Revised: September  2022

Course Description

Derivatives and integrals of transcendental functions, techniques of integration, indeterminant forms, improper integrals, infinite series. Prerequisite: Math 153. Four semester hours.

Student Learning Objectives

By the end of the course, the student will be able to:

• Calculate areas between curves.
• Compute volumes of solids by disks, washers, and cylindrical shells.
• Compute arc-length of a curve and surface area.
• Solve applied problems involving force and work.
• Evaluate anti-derivatives and definite integrals using u-substitution, integration by parts, trigonometric substitution, partial fractions, completing the square, and appropriate use of technology.
• Use simple approximation techniques for definite integrals, check the error bounds for each technique, and compare the strengths and weaknesses of each.
• Evaluate improper integrals.
• Compute areas of planar regions and arc-lengths of curves using polar coordinates.
• Determine whether a sequence converges or diverges.
• Determine whether a series converges conditionally, converges absolutely, or diverges using the appropriate methods, such as geometric series test, p-series test, the comparison test, the limit comparison test, the integral test, the ratio test, the root test, and the alternating series test.
• Determine the radius of convergence and the interval of convergence of a power series.
• Compute the Taylor and Maclaurin series of a function.

Text

Gilbert Strang, Edwin Herman, et al., Calculus, Volume 2, OpenStax, 2016

Grading Procedure

Grading procedures and factors influencing course grade are left to the discretion
of individual instructors, subject to general university policy.

Attendance Policy

Attendance policy is left to the discretion of individual instructors, subject to
general university policy.

Course Outline

Chapter 1: Integration (this chapter is review from Calculus I and should not occupy more than a week of class)
Section 1.1: Approximating Areas (optional)
Section 1.2: The Definite Integral (optional)
Section 1.3: The Fundamental Theorem of Calculus (optional)
Section 1.4: Integration Formulas and the Net Change Theorem (optional)
Section 1.5: Substitution (optional)
Section 1.6: Integrals Involving Exponential and Logarithmic Functions (optional)
Section 1.7: Integrals Resulting in Inverse Trigonometric Functions (optional)
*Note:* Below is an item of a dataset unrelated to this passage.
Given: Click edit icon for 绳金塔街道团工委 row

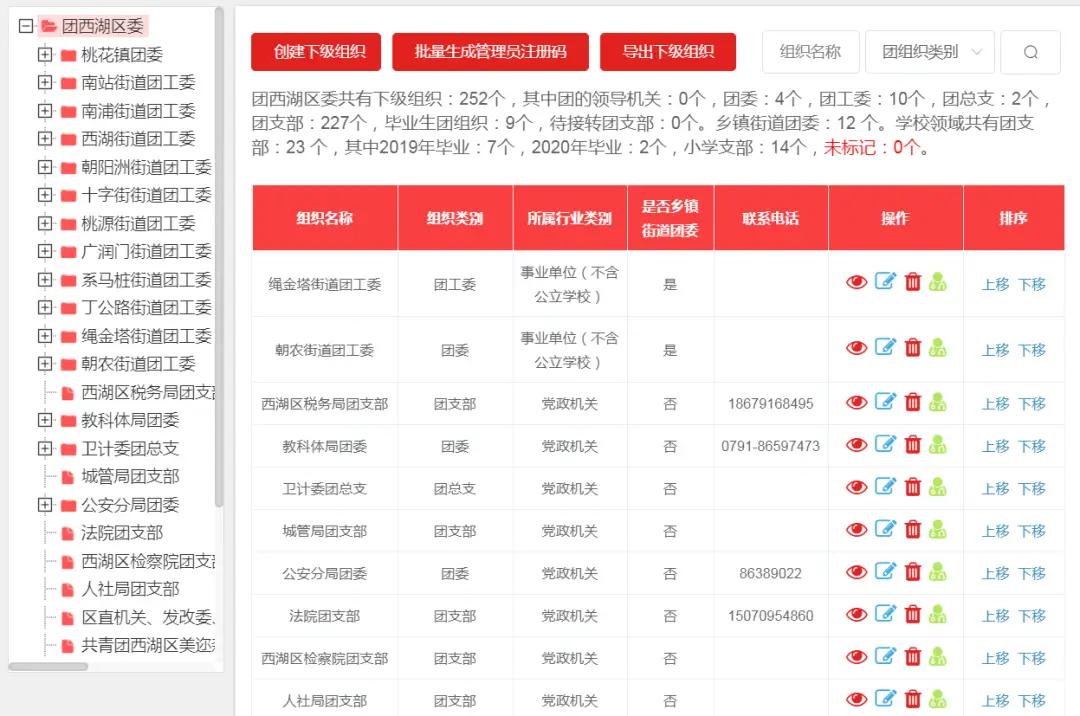Looking at the screenshot, I should point(885,282).
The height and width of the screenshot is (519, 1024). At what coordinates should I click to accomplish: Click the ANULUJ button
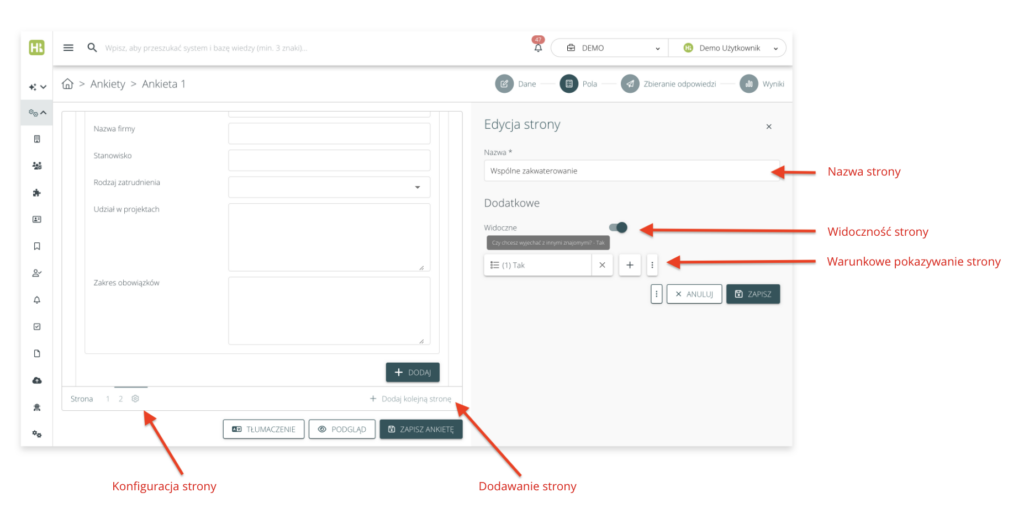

Chapter 2: Applications of Integration (~3 weeks)
Section 2.1: Areas Between Curves
Section 2.2: Determining Volumes by Slicing
Section 2.3: Volumes of Revolution: Cylindrical Shells
Section 2.4: Arc Length of a Curve and Surface Area
Section 2.5: Physical Applications (optional)
Section 2.6: Moments and Centers of Mass (optional)
Section 2.7: Integrals, Exponential Functions, and Logarithms (optional – most material covered in other sections)
Section 2.8: Exponential Growth and Decay (optional)
Section 2.9: Calculus of the Hyperbolic Functions (optional)

Chapter 3: Techniques of Integration (~3.5 weeks)
Section 3.1: Integration by Parts
Section 3.2 Trigonometric Integrals
Section 3.3: Trigonometric Substitution
Section 3.4: Partial Fractions
Section 3.5 Other Strategies for Integration (optional)
Section 3.6: Numerical Integration (optional)
Section 3.7: Improper Integrals

Chapter 5: Sequences and Series (~3 weeks)
Section 5.1: Sequences
Section 5.2: Infinite Series
Section 5.3: The Divergence and Integral Tests
Section 5.4: Comparison Tests
Section 5.5: Alternating Series
Section 5.6: Ratio and Root Tests

Chapter 6: Power Series (~1.5 weeks)
Section 6.1: Power Series and Functions
Section 6.2: Properties of Power Series
Section 6.3: Taylor and Maclaurin Series
Section 6.4: Working with Taylor Series (optional – covered in discussion of previous section)

Chapter 7: Parametric Equations and Polar Coordinates (~2 weeks)
Section 7.1: Parametric Equations
Section 7.2: Calculus of Parametric Curves
Section 7.3: Polar Coordinates
Section 7.4: Area and Arc Length in Polar Coordinates
Section 7.5: Conic Sections (optional)

Additional sections may be covered, if time permits, at the instructor’s discretion.